= Beginning of Section =
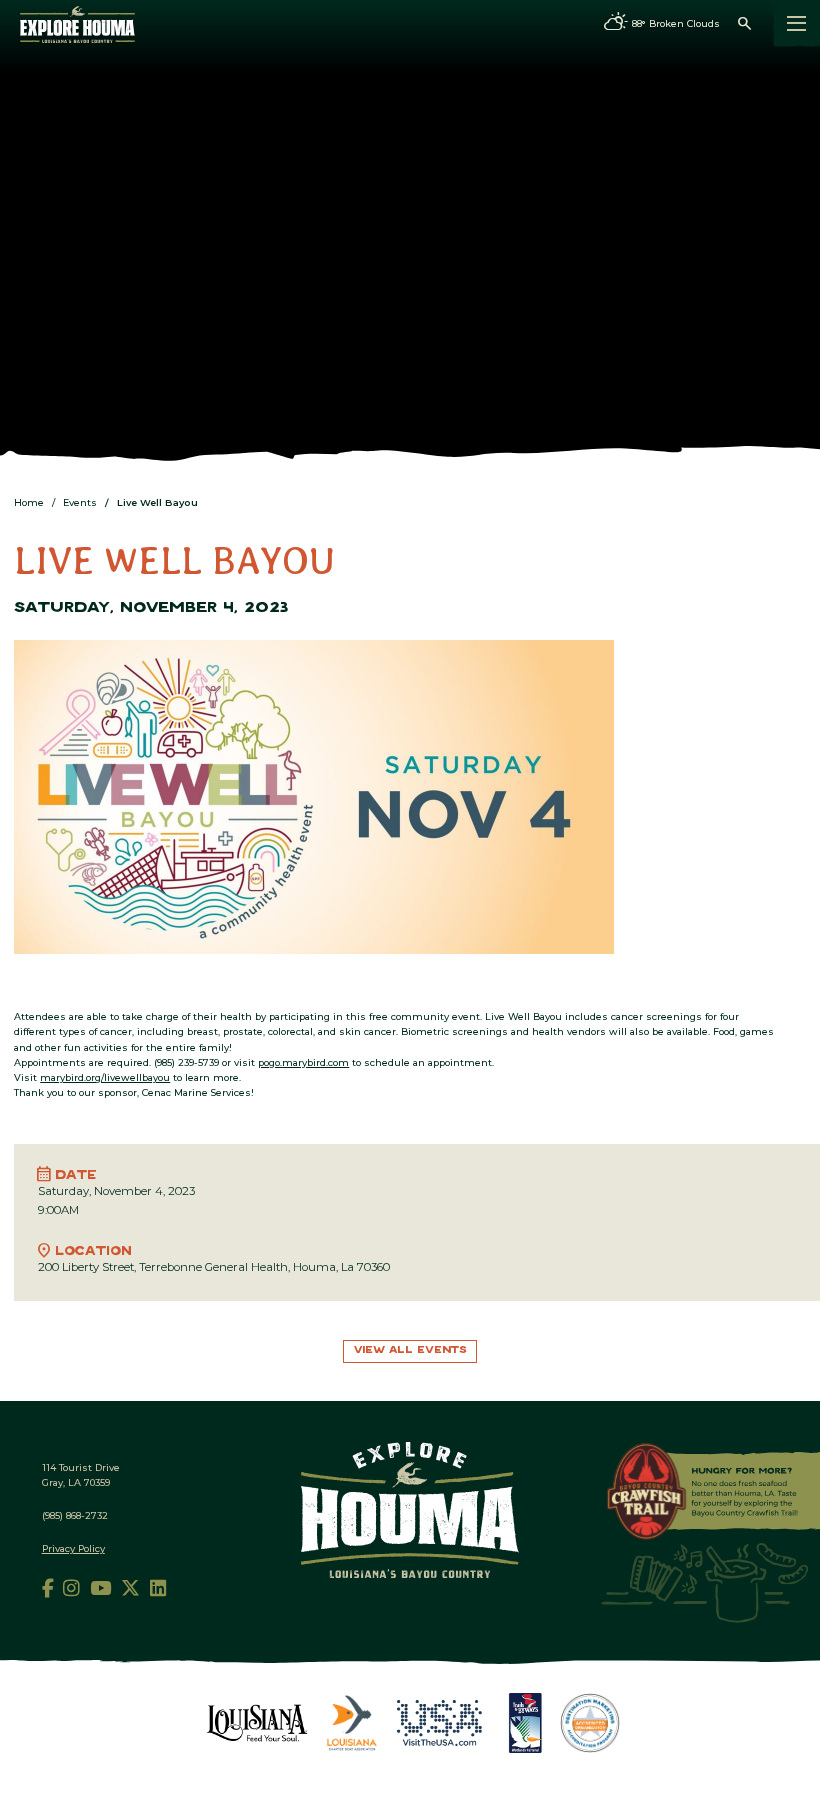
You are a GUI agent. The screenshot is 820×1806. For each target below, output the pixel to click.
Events (80, 502)
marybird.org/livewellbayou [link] (105, 1077)
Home (29, 502)
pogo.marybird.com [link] (303, 1062)
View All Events (410, 1350)
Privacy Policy (73, 1548)
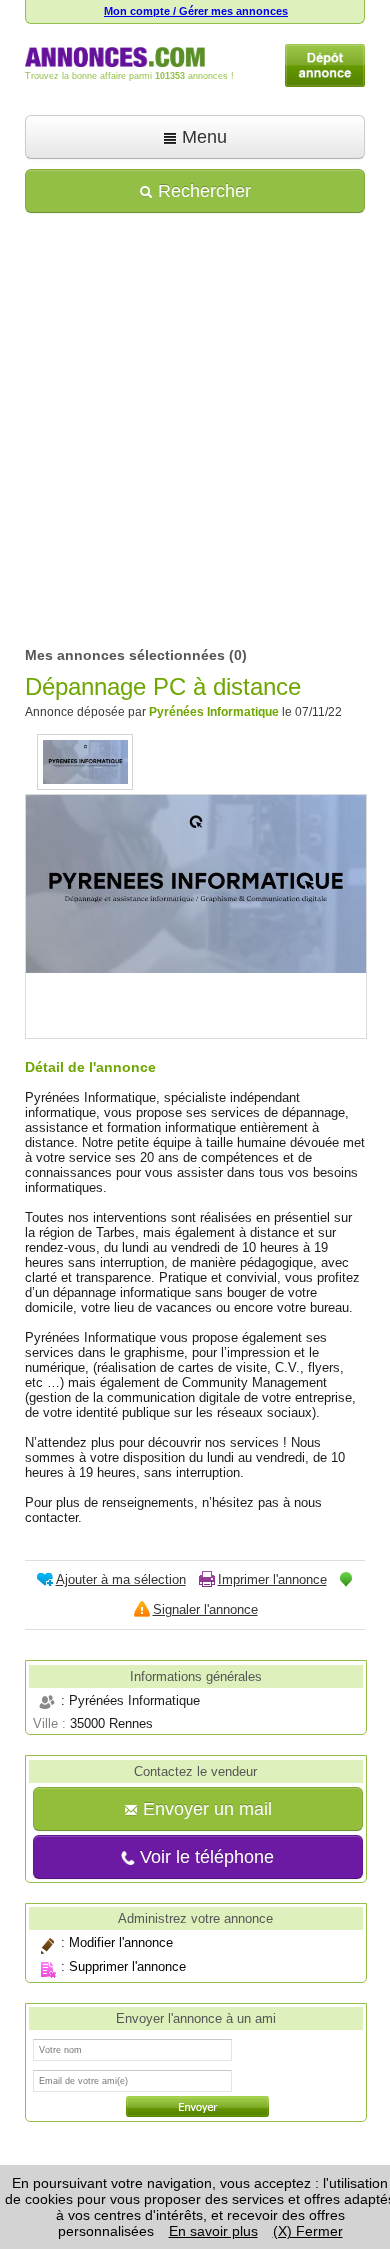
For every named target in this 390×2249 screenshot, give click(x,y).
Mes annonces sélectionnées (125, 655)
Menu (202, 137)
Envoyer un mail (205, 1809)
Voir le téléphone (204, 1857)
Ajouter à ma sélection (121, 1579)
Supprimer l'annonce (127, 1967)
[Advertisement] (195, 423)
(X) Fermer (308, 2231)
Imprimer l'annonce (272, 1579)
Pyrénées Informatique (214, 712)
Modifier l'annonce (121, 1943)
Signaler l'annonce (205, 1609)
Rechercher (202, 191)
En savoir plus (213, 2231)
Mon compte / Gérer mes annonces (196, 11)
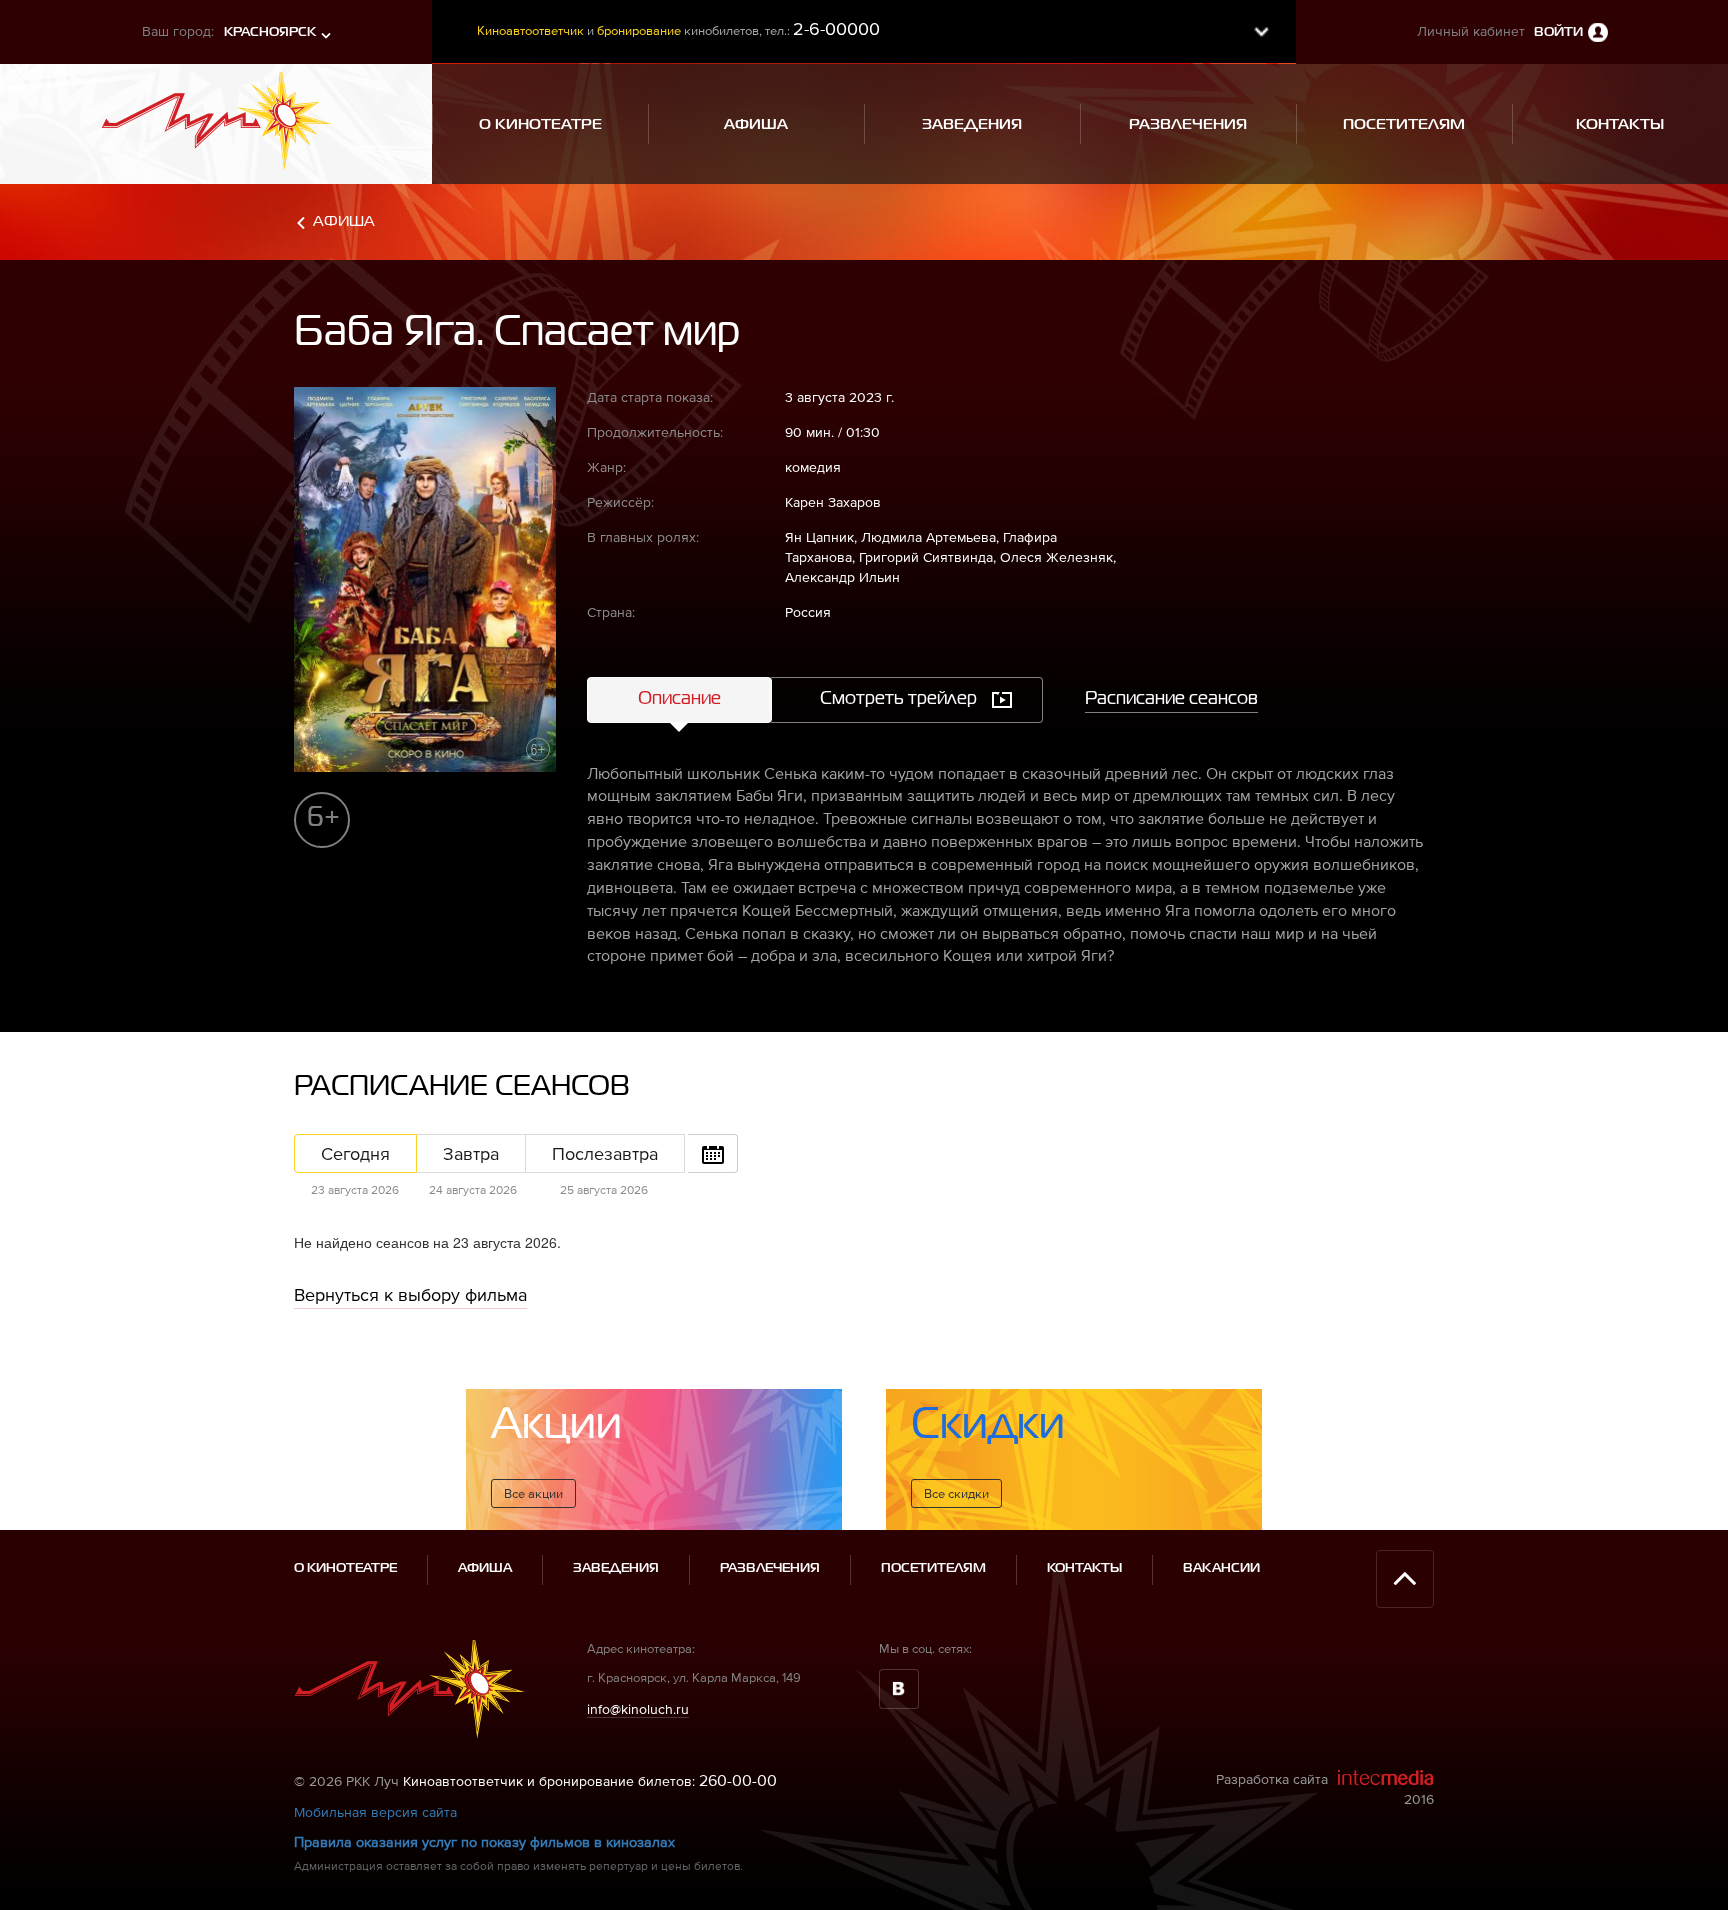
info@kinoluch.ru (638, 1709)
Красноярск (270, 32)
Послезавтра (605, 1153)
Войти (1558, 32)
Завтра (471, 1153)
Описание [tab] (679, 699)
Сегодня (355, 1153)
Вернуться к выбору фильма (410, 1294)
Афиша (344, 221)
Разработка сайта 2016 (1325, 1789)
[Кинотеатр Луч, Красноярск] (216, 115)
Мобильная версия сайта (375, 1812)
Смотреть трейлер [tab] (898, 699)
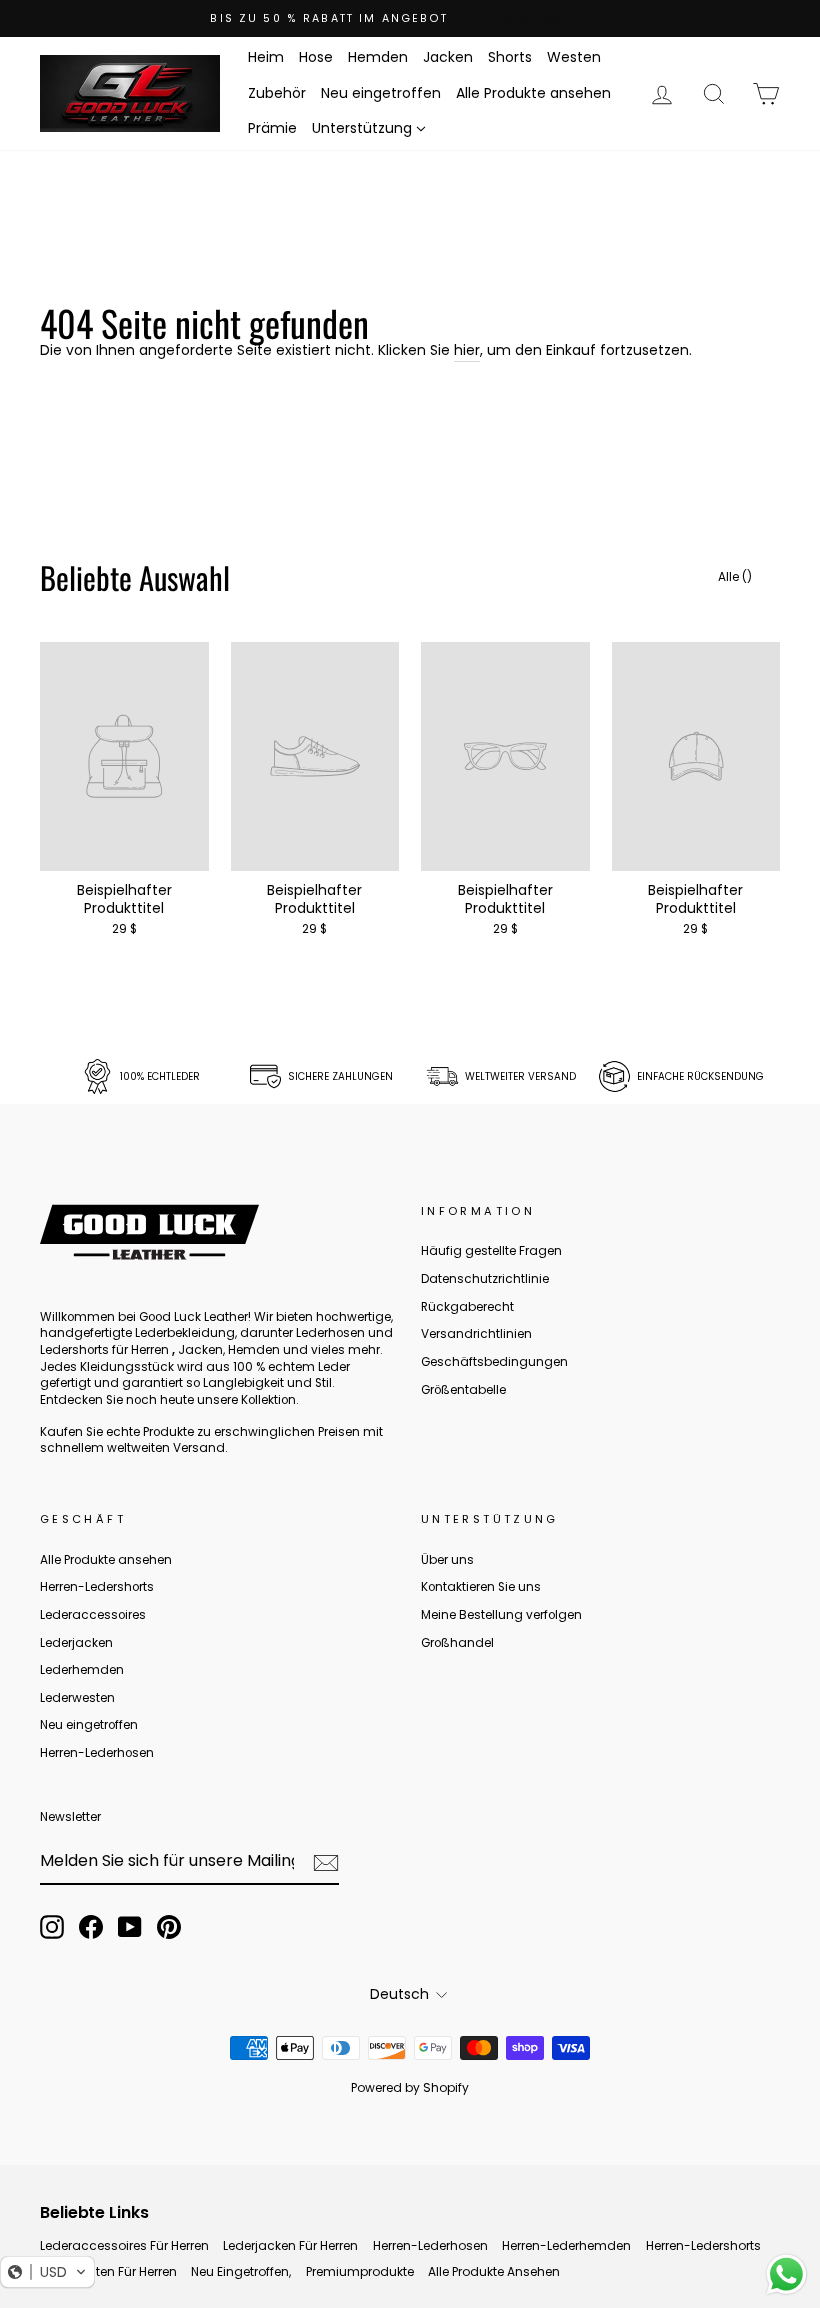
= End of Section =
- _Exercise goal_: Nothing but the pictures is to be left out; repeat the data exactly.

- _Result of the exercise_:
You are a GUI agent. The screenshot is 820×1806. For each target below, output the pixel to click.
Events (80, 502)
marybird.org/livewellbayou [link] (105, 1077)
Home (29, 502)
pogo.marybird.com [link] (303, 1062)
View All Events (410, 1350)
Privacy Policy (73, 1548)
For every named target in this 390×2249 screenshot, give click(x,y).
Mes annonces sélectionnées (125, 655)
Menu (202, 137)
Envoyer un mail (205, 1809)
Voir le téléphone (204, 1857)
Ajouter à ma sélection (121, 1579)
Supprimer l'annonce (127, 1967)
[Advertisement] (195, 423)
(X) Fermer (308, 2231)
Imprimer l'annonce (272, 1579)
Pyrénées Informatique (214, 712)
Modifier l'annonce (121, 1943)
Signaler l'annonce (205, 1609)
Rechercher (202, 191)
En savoir plus (213, 2231)
Mon compte / Gérer mes annonces (196, 11)
info@kinoluch.ru (638, 1709)
Красноярск (270, 32)
Послезавтра (605, 1153)
Войти (1558, 32)
Завтра (471, 1153)
Описание [tab] (679, 699)
Сегодня (355, 1153)
Вернуться к выбору фильма (410, 1294)
Афиша (344, 221)
Разработка сайта 2016 (1325, 1789)
[Кинотеатр Луч, Красноярск] (216, 115)
Мобильная версия сайта (375, 1812)
Смотреть трейлер [tab] (898, 699)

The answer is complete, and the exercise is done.